Sampling, Sketching or One Following the Other
I have a way to formalize this question as a theory problem. Consider each item and ask: should I skip this item, or should I sketch it? If this can be decided quickly (ie., o(sketching time)), and we can still guarantee approximation of desired functions, we have a win. The results I have with my coauthors Supratik Bhattacharyya, Andre Madeira and Tao Ye are that this is possible for many functions. There are two tricks:
- you have to use the norm of the skipped part to make this decision, and
- you need to estimate the norm of the skipped portion quickly ie in o(sketching time) per item. this is somewhat circular?
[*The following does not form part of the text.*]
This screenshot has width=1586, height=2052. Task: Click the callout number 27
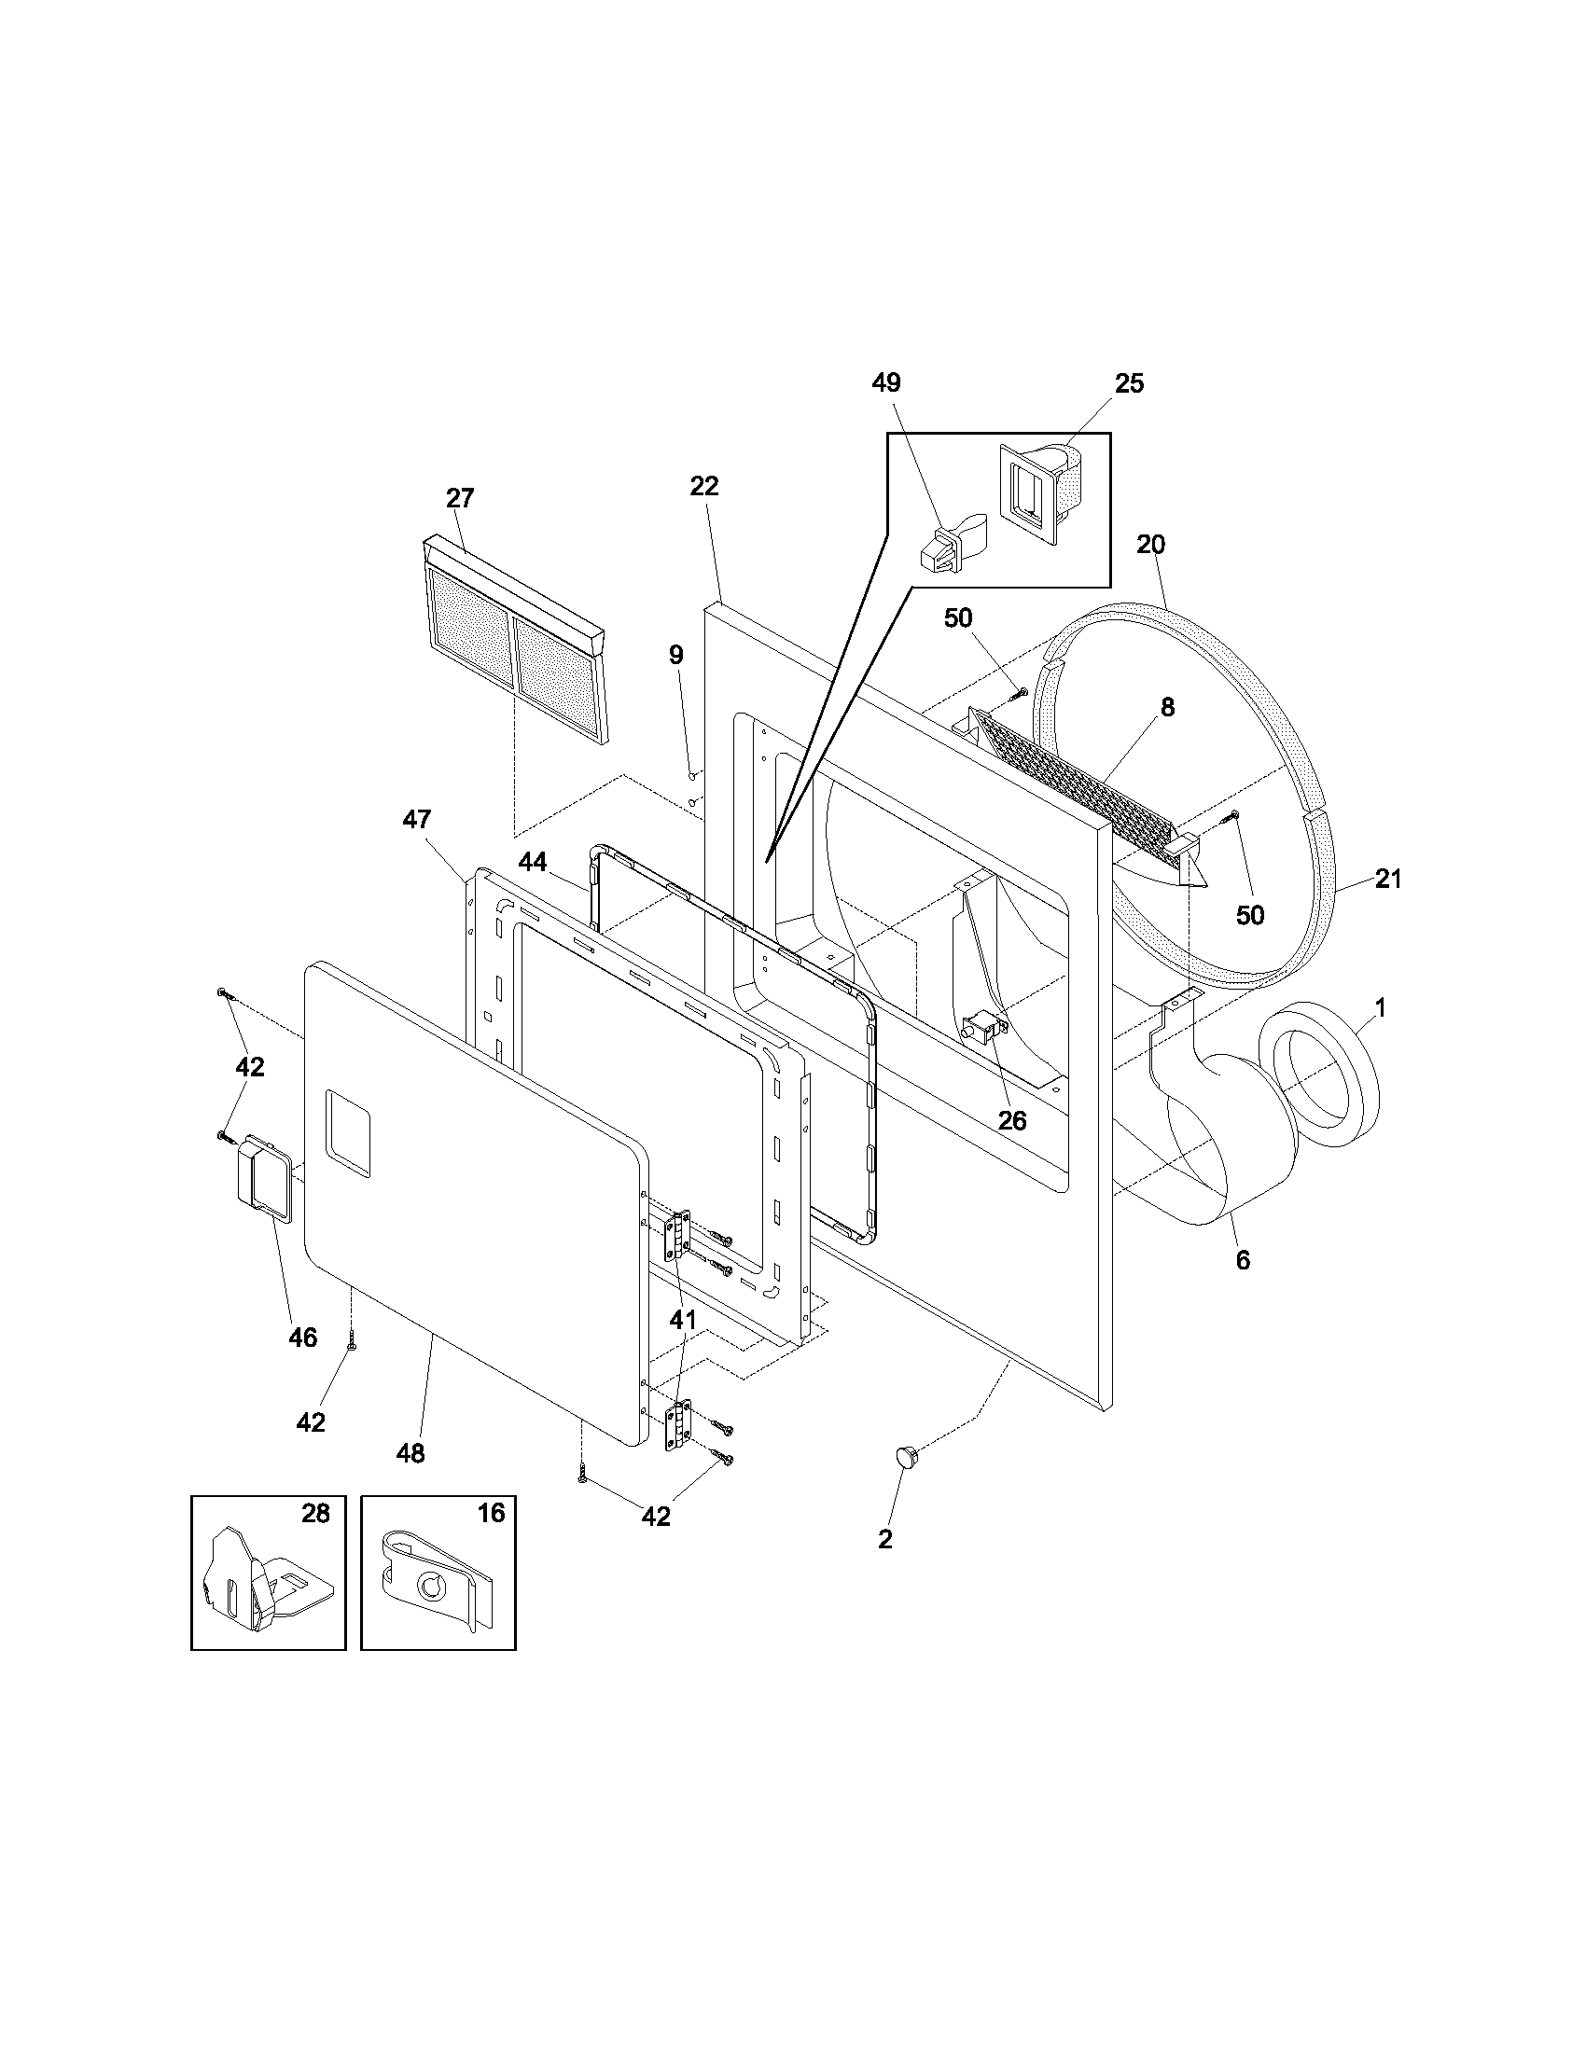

The approach provides a way to actually design nontrivial algorithms and prove theorems about approximations. For example, we get a factor 4+ eps approximation for estimating F_2 and get constant factor speedup over best known F_2 estimation on streams (which gets 1+eps approximation). Improvements to this will be cool. Our paper has other results, theoretical and applied. In the applied world, one of the biggest win we get is in finding heavy-hitters within contents of IP packets, where this method allows us to skip entire packets without processing them. Better understanding of this can help tremendously where people have to resort to specialized hardware to solve this problem.
Disclaimer: I have some randomized skipping ideas that gives better results than ones in this paper for some cases, but more on that later.